Who is Tumi Makgetla?

4 min read

Chinese martial artist, African dancer, Charles River rower – for starters

Makgetla regularly performs with the Gumboots Dance Troupe, a student arts group that takes its inspiration from the dance form created by South African miners as a means of expression and communication under apartheid. (Staff photo Jon Chase/Harvard News Office)

Having an identity crisis is not uncommon for college students. Who am I? Where do I belong? What is my purpose in life? These are questions that haunt many a young person preparing for the plunge into adulthood.

But for senior Itumeleng Makgetla, the crisis takes on a different character. She seems quite content with who she is. It’s the people around her who tend to become confused.

“People have very different pictures of me depending on where they know me from.”

Makgetla, known to her friends as Tumi, is the daughter of a South African father and an American mother. Her father, a member of the banned African National Congress (ANC), was in exile in Zambia when he met her mother, a student at the time. The couple married, then returned to South Africa in 1991 after restrictions were lifted on opposition parties. Makgetla went to high school there.

Since coming to Harvard, the Eliot House resident has thrown herself into a whirl of extracurricular activities whose variety has led to the shape-shifting reputation she has acquired among her contemporaries. Some of her activities seem to emerge quite naturally from her personal and cultural background. Others are less predictable.

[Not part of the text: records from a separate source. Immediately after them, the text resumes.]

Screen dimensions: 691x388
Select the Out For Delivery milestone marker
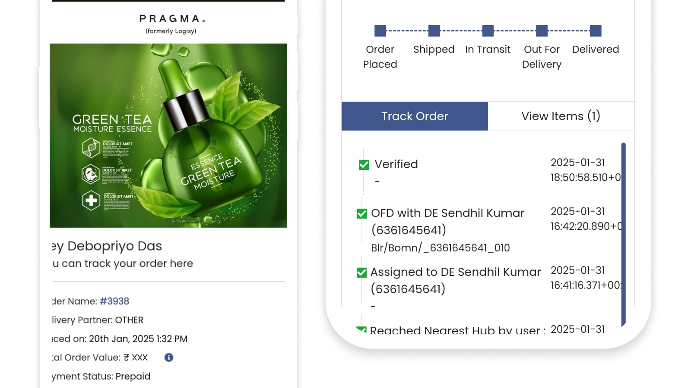(541, 30)
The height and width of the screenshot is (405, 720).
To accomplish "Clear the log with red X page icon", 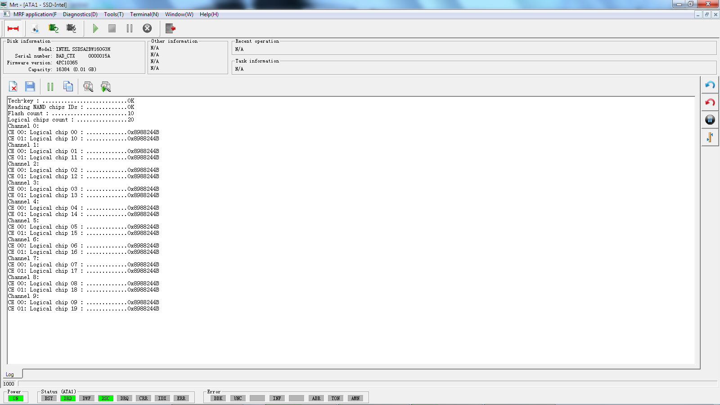I will [x=14, y=86].
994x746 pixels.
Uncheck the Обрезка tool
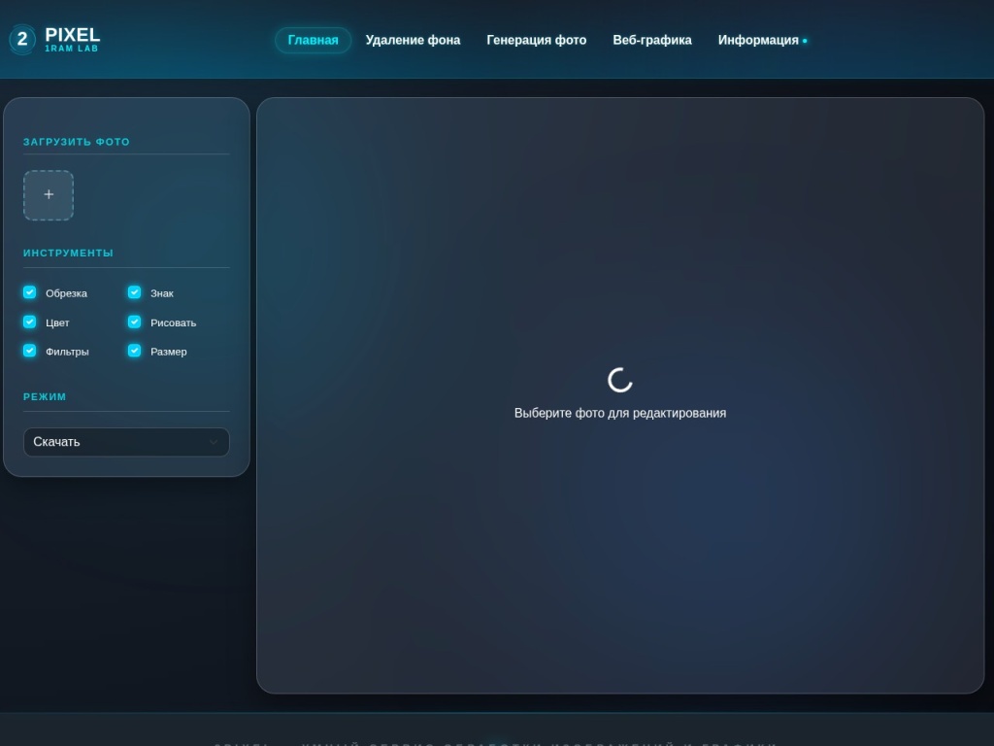[x=29, y=292]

A member of the Harvard African Students Association, Makgetla regularly performs with the Gumboots Dance Troupe, a student arts group that takes its inspiration from the dance form created by South African miners as a means of expression and communication under apartheid. The group has presented its energetic, boot-slapping dances during Cultural Rhythms, Arts First, and other events.

She has also been active in the Harvard AIDS Coalition, getting her picture in USA Today when the group staged a demonstration at Government Center in Boston and attracted media attention by performing the toyi-toyi, a South African protest dance.

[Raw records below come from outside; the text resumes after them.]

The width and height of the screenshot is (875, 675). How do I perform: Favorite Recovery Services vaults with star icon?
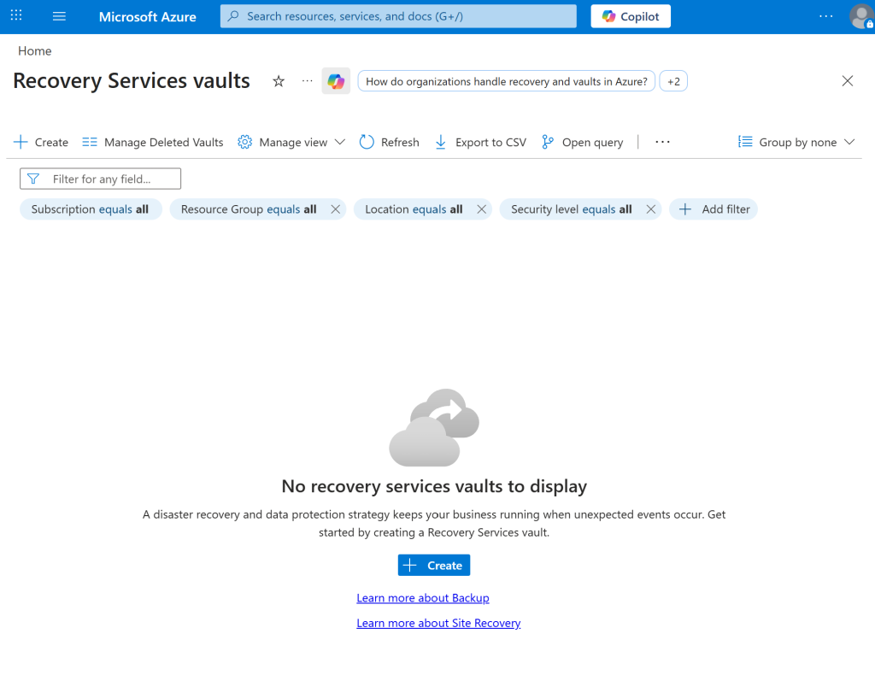coord(279,81)
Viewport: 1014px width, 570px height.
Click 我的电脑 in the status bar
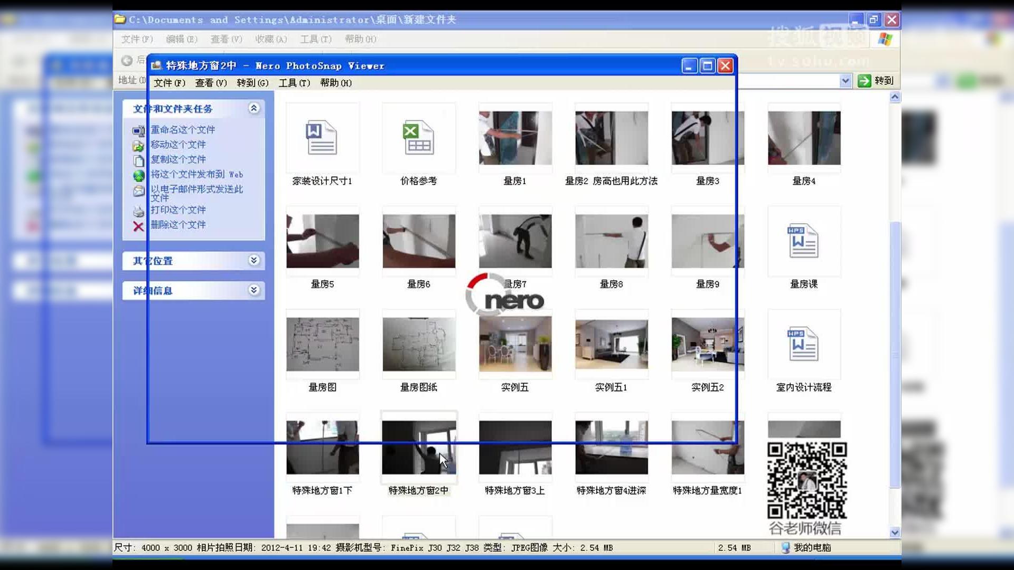[812, 548]
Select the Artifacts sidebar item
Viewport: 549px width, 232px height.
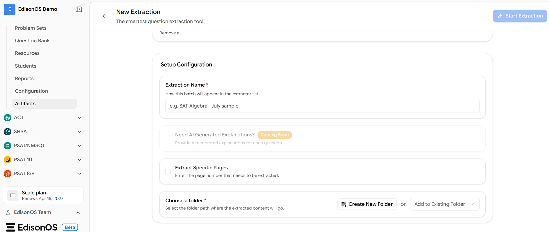(45, 104)
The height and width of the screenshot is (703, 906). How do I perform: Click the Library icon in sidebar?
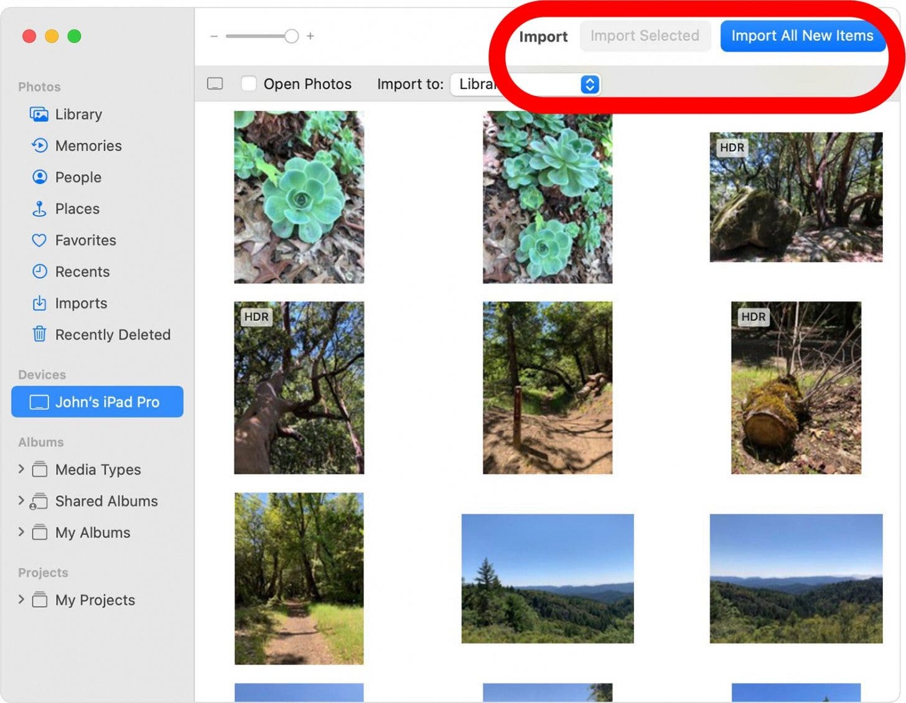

A social studies concentrator, Makgetla spent the summer of 2004 in South Africa conducting research for her honors thesis on the South African clothing industry. She interviewed workers, factory owners, government officials, and members of parliament in order to determine the industry’s chances of survival as it competes in the global marketplace with China and other Asian rivals.

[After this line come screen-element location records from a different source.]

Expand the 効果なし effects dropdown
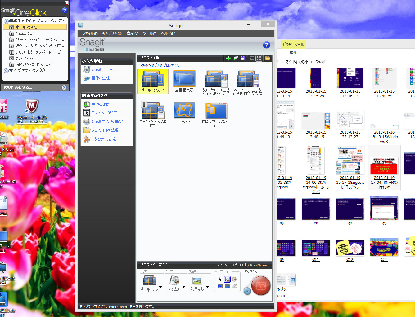This screenshot has height=317, width=415. 207,287

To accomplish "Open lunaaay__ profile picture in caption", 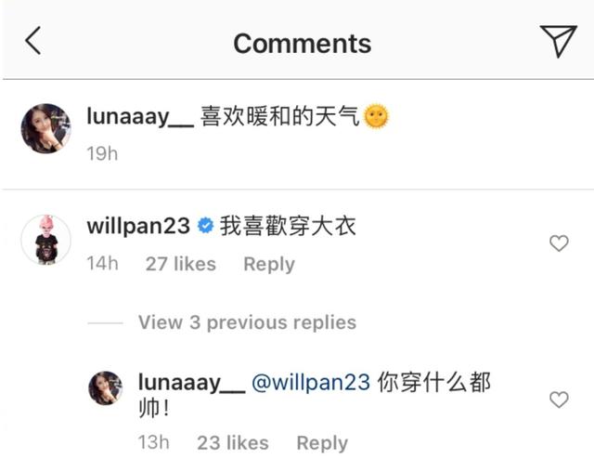I will coord(45,128).
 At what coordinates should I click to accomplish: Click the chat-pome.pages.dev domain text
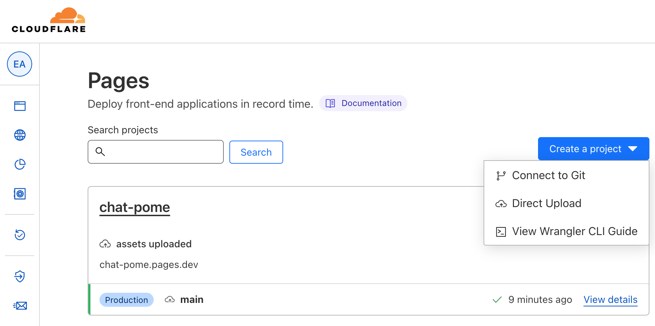pyautogui.click(x=149, y=264)
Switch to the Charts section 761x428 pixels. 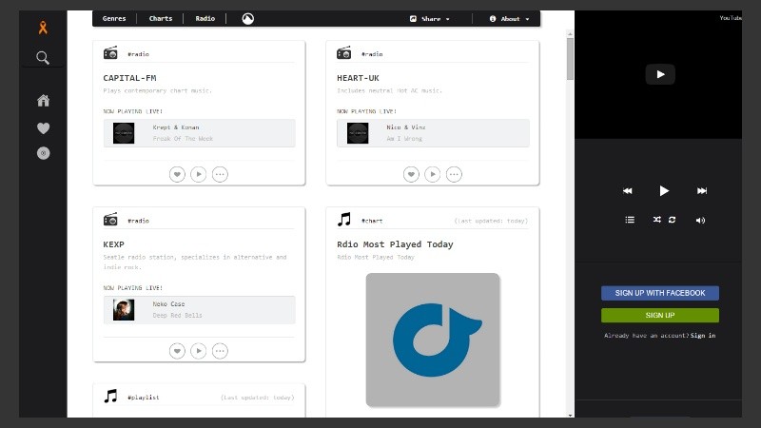(x=161, y=18)
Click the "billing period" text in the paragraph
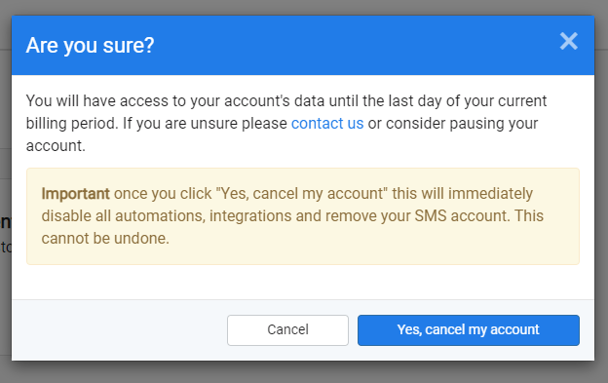The width and height of the screenshot is (608, 383). tap(72, 124)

Among Makgetla’s more unexpected activities is her position as co-president of the Harvard Wushu Club, whose members practice a style of Chinese martial arts popularized by action stars like Jackie Chan and Jet Li. Makgetla has been interested in things Chinese since 1998 when she visited Taiwan as a high school student and was introduced to the practice of tai chi.

And as if the combination of African dance and Chinese martial arts isn’t enough to bewilder those who like to put people in strict categories, Makgetla has added a third form of athletic endeavor to her repertoire – pulling an oar on the Eliot House intramural crew.

“I love being on the water,” she said.

Water played a large part in another of Makgetla’s adventures – sailing with Greenpeace on an icebreaker named Arctic Sunrise.

“Where else would you expect an icebreaker to be but in the Caribbean?”

The ship visited Mexico, Barbados, Dominica, and St. Lucia, investigating plants that were polluting the water with PCBs and dioxin and conducting onboard workshops to educate people in techniques for protecting the environment.

“It was a real eye-opening experience,” she said.

What’s ahead for this adventurous world citizen whose dedication to serious causes does not preclude trying new things or just having fun? A journalistic career is one possibility, and she hopes to give that a try this summer with an internship at a major South African newspaper. She’s also looking at graduate school or law school as more long-term options. One thing she is clear about is that the land in which she was raised will play an important role in her life.

“I see my future in South Africa,” she said.